I've been dating almost a year & we are expecting. we started our relationship as a mono one (with zero connections to polyamory in anyway), but some weeks ago I stumbled across something he wrote & apparently he has 'realized' that he is poly, but the post was completely negative about our current relationship. This took me completely by surprise & I've tried to talk to him about it, but every time I ask him anything he tells me I don't know. I'm hurt & confused & getting zero answers.

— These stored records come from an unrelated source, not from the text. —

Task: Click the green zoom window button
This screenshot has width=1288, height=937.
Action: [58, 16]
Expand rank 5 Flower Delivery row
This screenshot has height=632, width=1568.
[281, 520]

He could be feeling angry or defensive about the way you "stumbled across" what he wrote - was there a violation of privacy on your part? You may need to take ownership of that and apologize to him, and try and re-lay a foundation to have that conversation safely. "I'm sorry that I found out this way, and that I found out before you were ready to talk about this with me - but this is where we are now, and I can't pretend to un-know what I know."

Ask him to make time to sit down with you and talk things out, straight and clear. Ask him direct questions, like "would you like our relationship to change? In what ways?" or "what about this relationship is making you unhappy?" or "what do you need from me to feel safe talking about this?"

If he refuses to answer your questions, you're allowed to press a bit more: "Look, we are about to have a child together, so we really need to get this figured out. I need you to be clear, open, and honest with me. I can't promise that I won't be upset or hurt if you share difficult things, but I can promise to receive what you have to say and give you a safe space to share how you feel. You need you give us the chance to figure this out together."

If he simply refuses to engage with you on this, then you have a choice to make: do you want to stay with someone who cannot or will not discuss his feelings and needs with you?